-- Problem set --
1: Which usernames appear in the Intercom pricing thread as authors of comments? List every one.
2: Copy the stretch of the Intercom pricing thread from "Most products are" through "user quota now.".

-- Text passage --
★ ★ ★ ★ ★
Possibly my pricing is wrong, but simply per-user seems like a very blunt
instrument. Not sure what a better way of measuring the 'value' here is
though. Ideally % of total hosting bill would seem 'fair', but if a service is
going to cost 30-50% of the hosting costs then it needs to provide an awful
lot.

------
Shorrock
Love the product, and while the grandfather'd pricing is nice - it only lasts
for 6 months. If we were to continue using it past these 6 months Intercom
would cost, on a monthly basis, more than our servers and other add-on
services we already pay for combined. Pricing based on active users might make
sense if your ARPU is high enough, at which point it's just a question of
return, but at lower ARPU's it simply prices itself out of the equation - at
least for us.

------
justinmares
Intercom is an amazing product that's boosted our revenue and retention more
than anything else we've done.

Love the product, and the founders are (from what I hear) awesome people.

------
infinitone
Are there alternatives to Intercom? Their new pricing is quite pricy for the
value they provide.

------
bdunn
Congrats guys! I've been a huge fan of Intercom and the team behind it since,
well, back before they started charging.

Most products are going to need some sort of custom dashboard, will also
eventually need a way to do in-app feature / maintenance notifications,
sending and tracking lifecycle emails, etc. Intercom saves tons of time by
distilling all of this into a simple JS include.

------
sunsu
We at BetterVoicemail.com love Intercom. We'll probably continue to use it
with the new pricing, but we have a slightly odd way of doing things and might
have to change some things around. We currently create an Intercom user in the
first step of our sign-up process BEFORE he/she actually gives us their CC. We
do this so we can send them reminder a reminder email the next day to complete
the sign-up process. Unfortunately this counts toward the user quota now.

------
nedwin
Fantastic product and team. If you get a chance definitely tune into their
webinars _. seminar.intercom.io

_ never thought I'd say that out loud.

------
dylangs1030
This is awesome. It's a legitimately game changing idea and in an industry
that is still plagued by user dissatisfaction. They stand to change a lot.

I think if they make it a bit simpler to use with a less packed design it
would be even more popular. It's already backed by a few big tech names...if
they can get bigger, even more mainstream brands they'll be in a really good
place.
★ ★ ★ ★ ★
-- Given records --
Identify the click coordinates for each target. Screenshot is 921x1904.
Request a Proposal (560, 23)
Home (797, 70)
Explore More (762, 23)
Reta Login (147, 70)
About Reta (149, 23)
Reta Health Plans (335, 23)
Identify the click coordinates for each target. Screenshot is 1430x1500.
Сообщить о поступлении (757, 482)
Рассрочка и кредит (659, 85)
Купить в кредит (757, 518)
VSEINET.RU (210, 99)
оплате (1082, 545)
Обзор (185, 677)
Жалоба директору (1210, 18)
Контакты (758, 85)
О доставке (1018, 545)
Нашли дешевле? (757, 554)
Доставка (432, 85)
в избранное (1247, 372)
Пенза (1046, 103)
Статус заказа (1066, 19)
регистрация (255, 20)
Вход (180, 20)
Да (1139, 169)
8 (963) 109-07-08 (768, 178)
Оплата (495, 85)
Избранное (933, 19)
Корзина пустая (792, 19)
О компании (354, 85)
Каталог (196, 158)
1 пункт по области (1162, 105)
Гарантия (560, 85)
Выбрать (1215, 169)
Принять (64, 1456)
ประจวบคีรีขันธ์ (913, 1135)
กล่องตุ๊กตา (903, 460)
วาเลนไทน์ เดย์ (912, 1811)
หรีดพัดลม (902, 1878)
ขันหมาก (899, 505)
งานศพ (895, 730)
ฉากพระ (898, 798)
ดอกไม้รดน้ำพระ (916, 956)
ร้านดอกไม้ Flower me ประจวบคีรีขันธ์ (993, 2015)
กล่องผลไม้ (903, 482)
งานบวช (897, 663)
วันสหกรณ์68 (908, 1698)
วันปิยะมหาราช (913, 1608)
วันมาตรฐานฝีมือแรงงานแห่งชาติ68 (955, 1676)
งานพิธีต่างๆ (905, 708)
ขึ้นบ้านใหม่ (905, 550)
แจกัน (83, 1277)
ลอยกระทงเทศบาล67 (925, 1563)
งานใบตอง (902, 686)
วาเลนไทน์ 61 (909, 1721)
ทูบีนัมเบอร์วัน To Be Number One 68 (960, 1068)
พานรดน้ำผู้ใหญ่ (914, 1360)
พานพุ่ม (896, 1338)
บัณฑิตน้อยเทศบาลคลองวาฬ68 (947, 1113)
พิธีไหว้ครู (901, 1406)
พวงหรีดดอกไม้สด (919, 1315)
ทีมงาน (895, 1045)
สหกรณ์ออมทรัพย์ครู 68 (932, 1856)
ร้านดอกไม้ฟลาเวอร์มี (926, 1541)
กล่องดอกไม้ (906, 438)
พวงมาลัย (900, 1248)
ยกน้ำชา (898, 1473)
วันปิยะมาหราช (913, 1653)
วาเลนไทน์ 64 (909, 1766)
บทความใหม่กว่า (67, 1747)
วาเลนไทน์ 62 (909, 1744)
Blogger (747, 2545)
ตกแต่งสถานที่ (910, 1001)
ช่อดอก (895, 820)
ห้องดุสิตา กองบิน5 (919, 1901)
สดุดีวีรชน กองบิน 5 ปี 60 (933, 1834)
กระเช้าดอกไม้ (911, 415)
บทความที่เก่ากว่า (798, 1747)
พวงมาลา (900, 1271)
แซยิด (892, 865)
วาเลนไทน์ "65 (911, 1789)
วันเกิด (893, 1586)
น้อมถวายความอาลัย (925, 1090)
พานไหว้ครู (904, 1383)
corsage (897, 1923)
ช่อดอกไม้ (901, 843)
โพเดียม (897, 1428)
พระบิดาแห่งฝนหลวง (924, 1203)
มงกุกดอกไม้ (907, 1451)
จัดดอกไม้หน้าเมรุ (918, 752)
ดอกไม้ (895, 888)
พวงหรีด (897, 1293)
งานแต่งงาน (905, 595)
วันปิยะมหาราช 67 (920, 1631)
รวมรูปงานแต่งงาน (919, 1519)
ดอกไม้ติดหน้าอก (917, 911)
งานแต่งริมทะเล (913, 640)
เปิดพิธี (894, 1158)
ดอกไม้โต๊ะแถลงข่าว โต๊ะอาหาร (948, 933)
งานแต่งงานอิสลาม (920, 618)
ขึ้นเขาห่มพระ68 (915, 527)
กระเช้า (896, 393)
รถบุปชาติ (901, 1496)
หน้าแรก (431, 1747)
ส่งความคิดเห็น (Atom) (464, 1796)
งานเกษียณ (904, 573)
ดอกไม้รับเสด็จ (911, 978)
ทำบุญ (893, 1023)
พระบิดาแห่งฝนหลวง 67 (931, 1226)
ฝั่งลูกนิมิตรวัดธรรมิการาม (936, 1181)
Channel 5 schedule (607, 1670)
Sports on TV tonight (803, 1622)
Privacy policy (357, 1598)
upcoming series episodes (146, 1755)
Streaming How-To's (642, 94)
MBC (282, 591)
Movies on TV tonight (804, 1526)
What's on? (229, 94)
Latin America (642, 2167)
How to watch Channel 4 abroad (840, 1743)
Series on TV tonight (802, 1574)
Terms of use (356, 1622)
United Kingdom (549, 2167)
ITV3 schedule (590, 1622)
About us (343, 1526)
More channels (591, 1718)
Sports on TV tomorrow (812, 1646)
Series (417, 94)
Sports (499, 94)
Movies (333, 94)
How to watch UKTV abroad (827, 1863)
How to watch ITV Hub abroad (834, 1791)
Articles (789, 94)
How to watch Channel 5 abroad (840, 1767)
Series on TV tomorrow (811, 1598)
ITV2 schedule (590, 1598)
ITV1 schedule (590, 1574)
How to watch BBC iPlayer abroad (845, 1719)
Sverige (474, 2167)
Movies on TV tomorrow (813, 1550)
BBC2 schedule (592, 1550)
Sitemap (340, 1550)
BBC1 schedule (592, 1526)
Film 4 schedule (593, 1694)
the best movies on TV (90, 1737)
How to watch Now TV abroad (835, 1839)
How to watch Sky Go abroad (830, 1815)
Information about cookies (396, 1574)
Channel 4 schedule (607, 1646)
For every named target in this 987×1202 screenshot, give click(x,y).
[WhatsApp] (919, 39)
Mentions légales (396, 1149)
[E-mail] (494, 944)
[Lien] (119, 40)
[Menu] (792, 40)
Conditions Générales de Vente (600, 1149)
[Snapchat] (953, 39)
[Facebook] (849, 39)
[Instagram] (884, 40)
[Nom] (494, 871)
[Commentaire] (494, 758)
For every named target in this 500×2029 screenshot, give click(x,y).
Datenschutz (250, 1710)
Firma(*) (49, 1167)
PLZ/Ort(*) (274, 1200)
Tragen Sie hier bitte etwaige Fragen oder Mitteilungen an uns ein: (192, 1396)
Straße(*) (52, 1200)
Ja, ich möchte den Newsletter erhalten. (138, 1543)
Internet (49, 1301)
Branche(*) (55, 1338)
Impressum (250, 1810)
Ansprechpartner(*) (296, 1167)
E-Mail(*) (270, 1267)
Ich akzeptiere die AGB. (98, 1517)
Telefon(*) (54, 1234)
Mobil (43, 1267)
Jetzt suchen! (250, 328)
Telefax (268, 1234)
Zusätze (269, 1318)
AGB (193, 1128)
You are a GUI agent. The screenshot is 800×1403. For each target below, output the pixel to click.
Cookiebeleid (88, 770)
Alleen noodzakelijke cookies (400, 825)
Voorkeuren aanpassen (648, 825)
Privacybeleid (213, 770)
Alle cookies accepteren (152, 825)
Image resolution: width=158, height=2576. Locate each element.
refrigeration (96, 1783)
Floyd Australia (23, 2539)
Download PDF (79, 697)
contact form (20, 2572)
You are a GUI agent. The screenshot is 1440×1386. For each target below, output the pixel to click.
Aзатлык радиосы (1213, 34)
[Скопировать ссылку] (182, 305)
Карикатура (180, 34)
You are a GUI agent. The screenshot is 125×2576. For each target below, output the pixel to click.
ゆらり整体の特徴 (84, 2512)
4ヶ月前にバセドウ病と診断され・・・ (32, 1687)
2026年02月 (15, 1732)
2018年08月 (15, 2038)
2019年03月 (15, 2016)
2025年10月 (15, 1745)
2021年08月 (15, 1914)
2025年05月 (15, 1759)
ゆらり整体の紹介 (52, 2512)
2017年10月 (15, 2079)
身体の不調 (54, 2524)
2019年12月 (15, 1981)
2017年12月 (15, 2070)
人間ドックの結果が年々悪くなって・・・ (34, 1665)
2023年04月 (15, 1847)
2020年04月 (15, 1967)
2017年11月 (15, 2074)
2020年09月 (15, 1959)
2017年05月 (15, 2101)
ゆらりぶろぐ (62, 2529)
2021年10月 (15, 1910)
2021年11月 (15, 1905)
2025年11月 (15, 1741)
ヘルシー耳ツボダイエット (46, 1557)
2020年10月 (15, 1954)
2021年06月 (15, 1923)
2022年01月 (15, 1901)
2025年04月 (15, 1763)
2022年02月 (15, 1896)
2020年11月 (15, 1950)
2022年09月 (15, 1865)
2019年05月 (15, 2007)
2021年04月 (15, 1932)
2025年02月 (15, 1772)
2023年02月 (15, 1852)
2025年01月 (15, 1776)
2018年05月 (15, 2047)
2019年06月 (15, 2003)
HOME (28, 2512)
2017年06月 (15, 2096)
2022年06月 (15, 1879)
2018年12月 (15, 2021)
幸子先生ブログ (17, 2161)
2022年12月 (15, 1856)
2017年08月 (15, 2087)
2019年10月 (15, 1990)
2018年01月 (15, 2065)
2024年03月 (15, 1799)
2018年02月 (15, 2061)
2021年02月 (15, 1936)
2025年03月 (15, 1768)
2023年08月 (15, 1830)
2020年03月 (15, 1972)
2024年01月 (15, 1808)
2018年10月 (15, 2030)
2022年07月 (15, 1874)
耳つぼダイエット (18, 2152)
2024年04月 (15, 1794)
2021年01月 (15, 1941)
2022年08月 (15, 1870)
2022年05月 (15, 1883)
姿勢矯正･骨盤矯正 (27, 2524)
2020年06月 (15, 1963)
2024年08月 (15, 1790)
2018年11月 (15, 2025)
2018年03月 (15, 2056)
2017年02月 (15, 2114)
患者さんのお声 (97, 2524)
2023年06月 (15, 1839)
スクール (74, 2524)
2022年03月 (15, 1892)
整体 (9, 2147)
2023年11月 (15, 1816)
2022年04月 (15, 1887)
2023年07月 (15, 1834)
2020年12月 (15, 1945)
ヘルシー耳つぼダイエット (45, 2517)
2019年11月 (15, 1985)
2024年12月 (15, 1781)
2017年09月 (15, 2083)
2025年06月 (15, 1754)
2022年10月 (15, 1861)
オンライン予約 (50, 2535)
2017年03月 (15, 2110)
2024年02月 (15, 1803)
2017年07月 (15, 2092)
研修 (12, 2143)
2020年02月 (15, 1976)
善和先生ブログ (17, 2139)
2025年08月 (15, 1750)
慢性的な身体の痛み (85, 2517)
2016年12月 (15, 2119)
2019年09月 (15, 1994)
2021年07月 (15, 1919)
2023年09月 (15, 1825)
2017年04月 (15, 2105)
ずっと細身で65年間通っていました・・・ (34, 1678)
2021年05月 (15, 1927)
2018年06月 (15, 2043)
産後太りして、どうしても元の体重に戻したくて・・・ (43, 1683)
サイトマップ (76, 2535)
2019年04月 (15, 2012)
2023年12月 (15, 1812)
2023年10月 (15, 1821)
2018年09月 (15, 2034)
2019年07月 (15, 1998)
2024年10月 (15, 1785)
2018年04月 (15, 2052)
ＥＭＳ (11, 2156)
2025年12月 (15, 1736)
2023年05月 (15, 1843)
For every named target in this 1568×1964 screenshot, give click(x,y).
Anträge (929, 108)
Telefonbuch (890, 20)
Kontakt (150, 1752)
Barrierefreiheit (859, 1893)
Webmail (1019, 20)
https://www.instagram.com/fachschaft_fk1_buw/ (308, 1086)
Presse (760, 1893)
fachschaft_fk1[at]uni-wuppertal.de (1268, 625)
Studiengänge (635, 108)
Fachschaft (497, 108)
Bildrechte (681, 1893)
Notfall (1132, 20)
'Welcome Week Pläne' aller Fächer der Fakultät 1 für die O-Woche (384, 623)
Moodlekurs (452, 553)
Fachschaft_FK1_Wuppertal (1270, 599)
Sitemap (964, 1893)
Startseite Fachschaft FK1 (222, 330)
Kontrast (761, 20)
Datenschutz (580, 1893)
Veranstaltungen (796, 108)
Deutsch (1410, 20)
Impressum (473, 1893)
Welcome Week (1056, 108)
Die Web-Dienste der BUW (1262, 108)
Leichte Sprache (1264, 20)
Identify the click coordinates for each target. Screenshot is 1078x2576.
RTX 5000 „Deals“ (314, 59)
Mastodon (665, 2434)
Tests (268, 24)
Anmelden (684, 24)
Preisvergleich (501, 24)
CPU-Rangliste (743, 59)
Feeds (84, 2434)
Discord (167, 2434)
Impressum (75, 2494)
★ ★ ★ ★ ★
-- Results of the exercise --
1:
Shorrock
justinmares
infinitone
bdunn
sunsu
nedwin
dylangs1030

2:
Most products are going to need some sort of custom dashboard, will also
eventually need a way to do in-app feature / maintenance notifications,
sending and tracking lifecycle emails, etc. Intercom saves tons of time by
distilling all of this into a simple JS include.

------
sunsu
We at BetterVoicemail.com love Intercom. We'll probably continue to use it
with the new pricing, but we have a slightly odd way of doing things and might
have to change some things around. We currently create an Intercom user in the
first step of our sign-up process BEFORE he/she actually gives us their CC. We
do this so we can send them reminder a reminder email the next day to complete
the sign-up process. Unfortunately this counts toward the user quota now.